- **Your instructions**
Reproduce the records starting at their first line and ending at the line that contains "pyautogui.click(x=832, y=549)", including both of these lines. Omit the pictures from your copy.

━━━━━━━━━━━━━━━━

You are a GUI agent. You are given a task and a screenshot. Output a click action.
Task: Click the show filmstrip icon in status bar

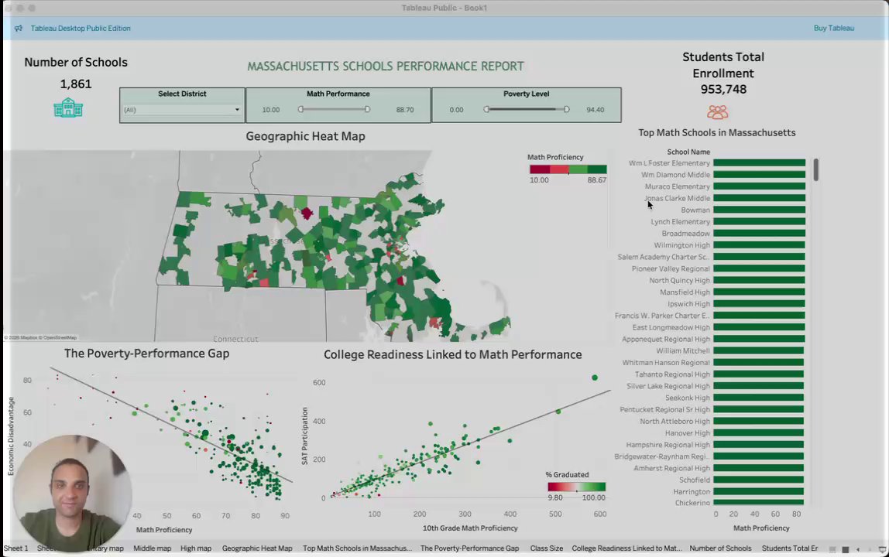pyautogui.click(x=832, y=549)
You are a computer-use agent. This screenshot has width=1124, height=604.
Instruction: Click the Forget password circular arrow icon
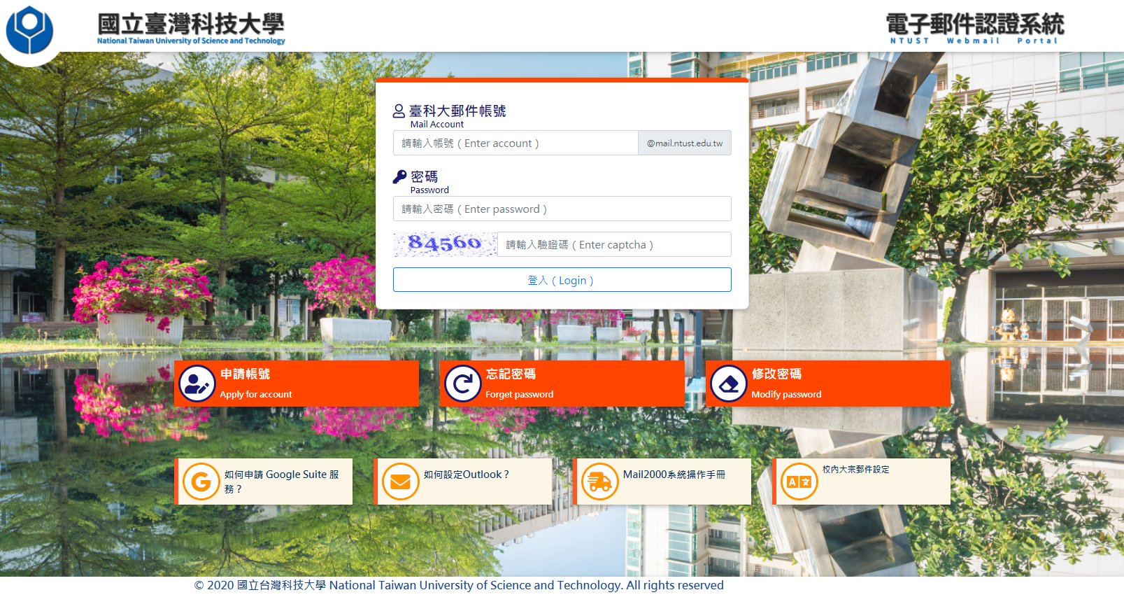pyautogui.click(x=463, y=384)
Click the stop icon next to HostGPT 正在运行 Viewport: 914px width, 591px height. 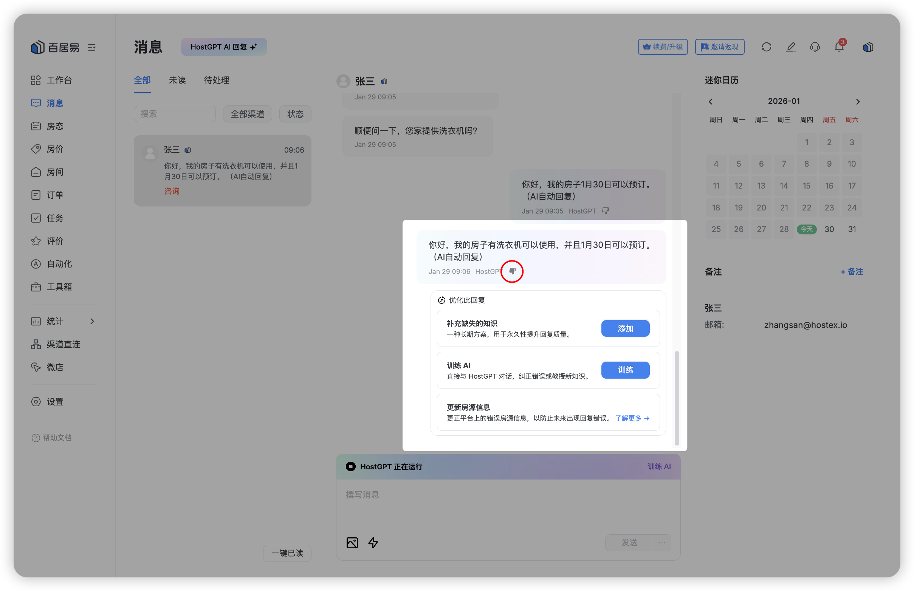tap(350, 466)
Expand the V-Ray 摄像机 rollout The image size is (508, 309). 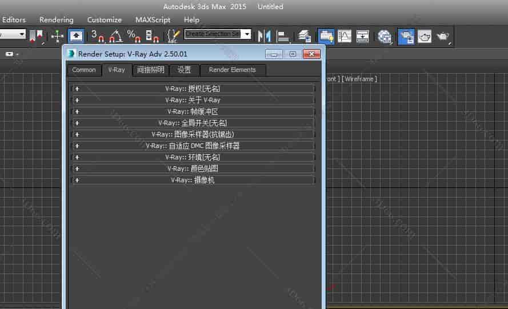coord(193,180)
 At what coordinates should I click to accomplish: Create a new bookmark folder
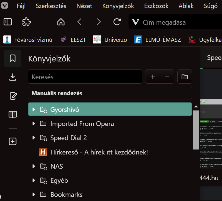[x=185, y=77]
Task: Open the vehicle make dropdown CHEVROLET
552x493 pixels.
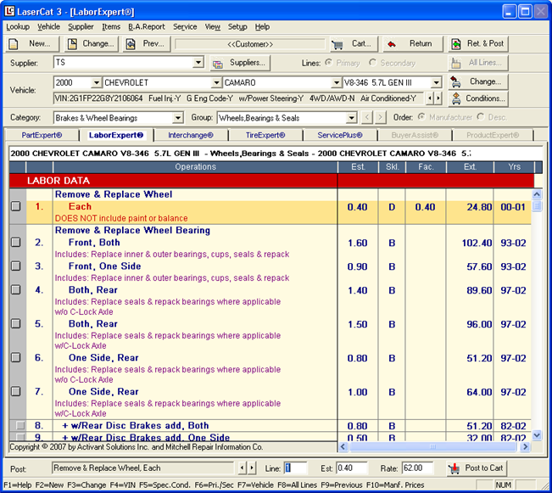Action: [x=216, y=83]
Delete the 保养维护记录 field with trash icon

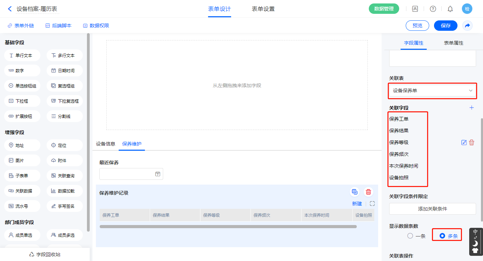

━━━━━━━━━━━━━━━━

- **Exercise result**
You are a GUI agent. You are given a task and a screenshot. Output a click action.
Task: Click the show filmstrip icon in status bar

pyautogui.click(x=832, y=549)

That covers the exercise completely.